The peroxisome proliferator activated receptors (PPARs) are nuclear hormone receptors that regulate lipid and glucose metabolism, and are critical to the maintenance of cellular energy homeostasis. In addition, they regulate several biological processes such as inflammation, differentiation, apoptosis, and wound healing [1, 2]. Three different subtypes of PPARs mediate these responses: PPARα, PPARβ, and PPARγ. PPARα is activated by fatty acids, fatty acid metabolites, and peroxisome proliferators, a diverse group of xenobiotics that includes the fibrate hypolidemic drugs, phthalate esters, and herbicides [3]. Regulation of gene expression by PPARα follows the classical ligand-dependent transcription factor mechanism. Upon ligand binding, PPARα binds to PPAR-response elements (PPREs) in the promoter of target genes as a heterodimer with retinoid X receptor (RXR). The multiple protein-PPARα interactions that occur in the transcription complex are important for proper target gene regulation [4]. These proteins, often called coregulators, can increase (coactivators) or repress (corepressors) transcriptional activity. Some coregulators possess enzymatic activity such as histone acetyl transferase or histone deacetylase, and modulate chromatin structure to regulate gene transcription [5]. Several proteins with ubiquitin ligase activity have been characterized in the last few years as coregulators for nuclear receptors.

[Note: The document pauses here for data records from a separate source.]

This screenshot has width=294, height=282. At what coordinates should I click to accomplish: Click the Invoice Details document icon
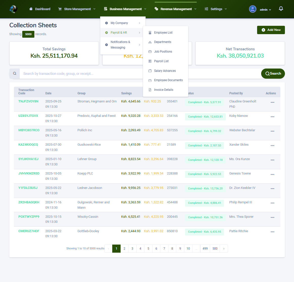150,90
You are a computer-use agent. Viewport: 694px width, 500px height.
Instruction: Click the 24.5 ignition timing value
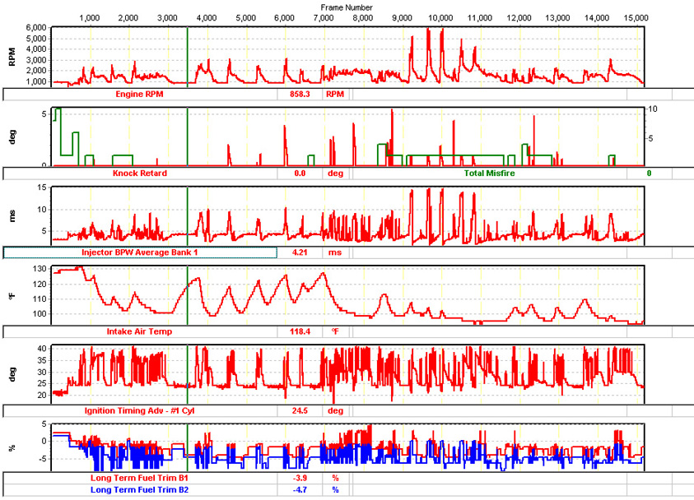click(x=300, y=410)
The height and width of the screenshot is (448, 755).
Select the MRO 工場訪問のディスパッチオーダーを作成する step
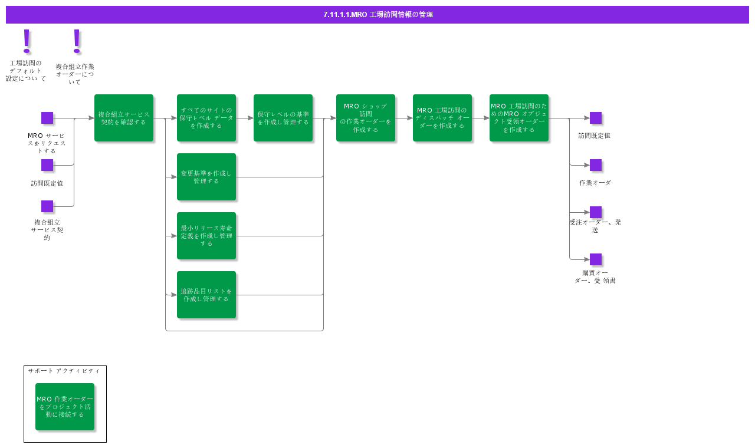(442, 118)
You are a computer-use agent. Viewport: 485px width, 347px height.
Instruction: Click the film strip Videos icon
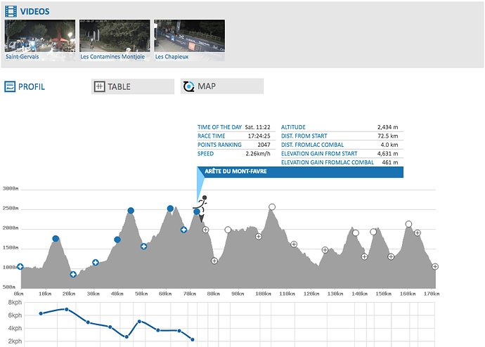click(11, 11)
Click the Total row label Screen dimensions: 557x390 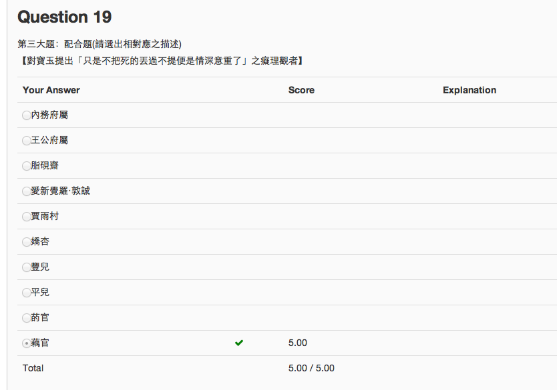point(33,368)
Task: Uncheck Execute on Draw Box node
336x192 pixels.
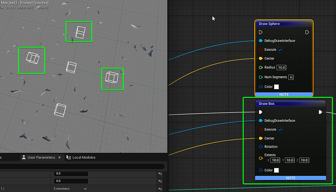Action: [x=280, y=130]
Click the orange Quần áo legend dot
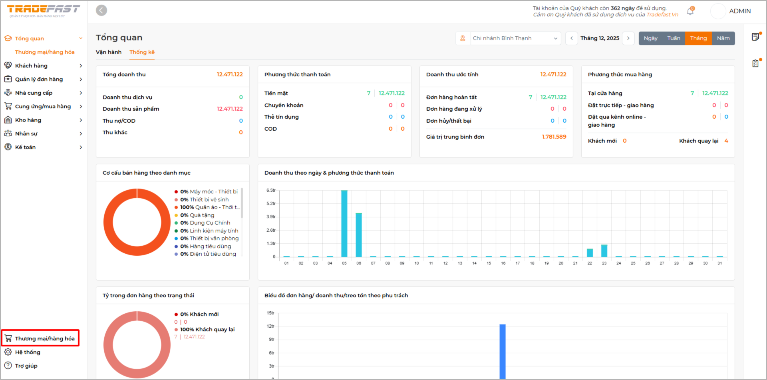This screenshot has height=380, width=767. point(176,207)
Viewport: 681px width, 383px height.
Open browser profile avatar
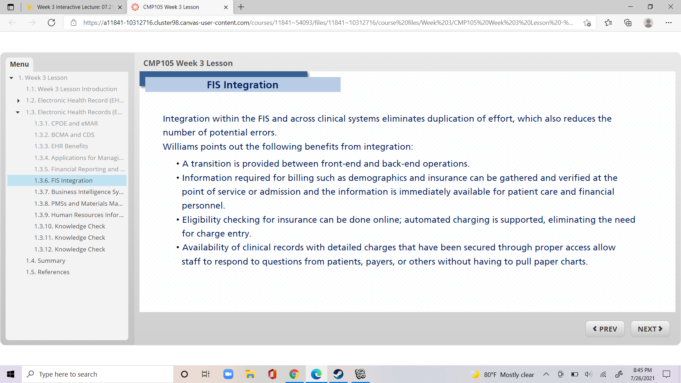[x=648, y=23]
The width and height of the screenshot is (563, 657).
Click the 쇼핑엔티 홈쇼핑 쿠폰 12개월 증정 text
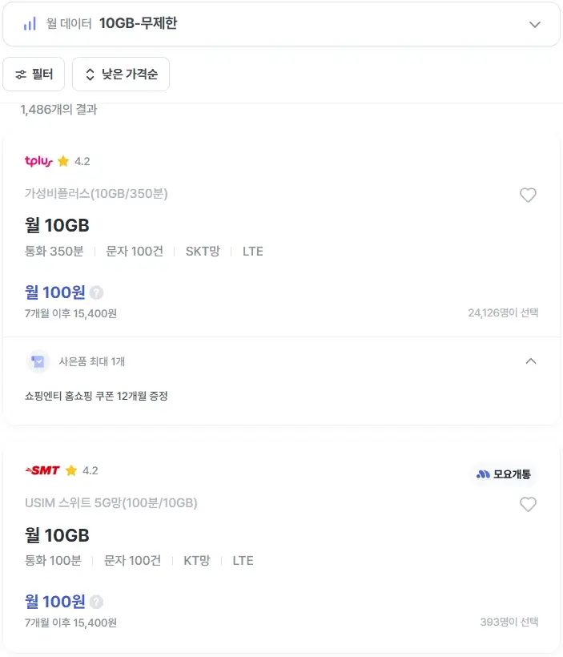(x=96, y=396)
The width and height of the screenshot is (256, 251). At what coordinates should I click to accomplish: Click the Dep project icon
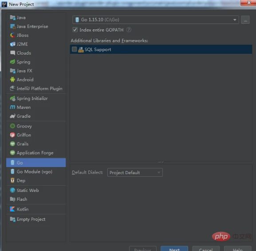point(12,180)
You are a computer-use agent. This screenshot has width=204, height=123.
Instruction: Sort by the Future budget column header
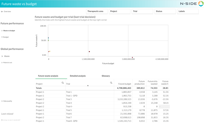[125, 84]
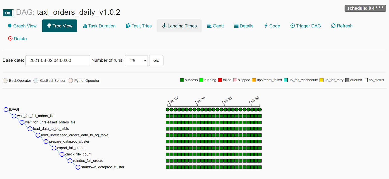Click the Task Tries files icon
This screenshot has height=179, width=389.
pyautogui.click(x=128, y=26)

The recruitment of ubiquitin-proteasome components to the promoters of nuclear receptor target genes suggest an additional layer of transcriptional regulation by the ubiquitin-proteasome pathway [6-8].

This study examines regulation of PPARα by E6-associated protein (E6-AP), a protein linked to the Angelman syndrome and an E3 ubiquitin ligase that belongs to the HECT (homologous to the E6-AP C-terminus) family [9]. Ablation of E6-AP in mice is associated with steroid hormone resistance and reproductive defects [10]. E6-AP coactivates nuclear receptors such as the estrogen receptor (ER) and the progesterone receptor [11]. In addition, it mediates proteasomal degradation of proteins such as the nuclear receptor coactivator AIB1 [12], and tumor suppressors Rb (retinoblastoma protein), and p53 [13-15]. The studies presented here suggest a role for the ubiquitin ligase function of E6-AP in regulating PPARα activity.

2. MATERIALS AND METHODS

2.1. Plasmids

The plasmids pBKRSV-E6AP, pBKRSV-E6AP-C833S, and pM-E6AP were a kind gift from Dr. Zafar Nawaz (Department of Cell Biology, Baylor College of Medicine, Houston, Tex, USA). The construction of the pVP16-PPARα plasmid has been described previously [16]. The pFR-luciferase (UAS luciferase) plasmid was purchased from BD Biosciences Clontech (Palo Alto, Calif, USA), while pRL/TK and pRL/CMV were from Promega (Madison, Wis, USA). The peroxisome proliferator response element (PPRE) reporter pACO (-581/-471) G.Luc was supplied by Dr. Jonathan Tugwood (AstraZeneca Maccelsfield, UK) and has been described previously [17]. The pcDNA3.1/V5-His-PPARα plasmid has been described previously [16]. The pcDNA3.1/FLAG-PPARβ and pcDNA3.1-PPARγ plasmids were a kind gift from Dr. Curtis Omiecinski (Department of Veterinary and Biomedical Sciences, The Pennsylvania State University, Pa, USA).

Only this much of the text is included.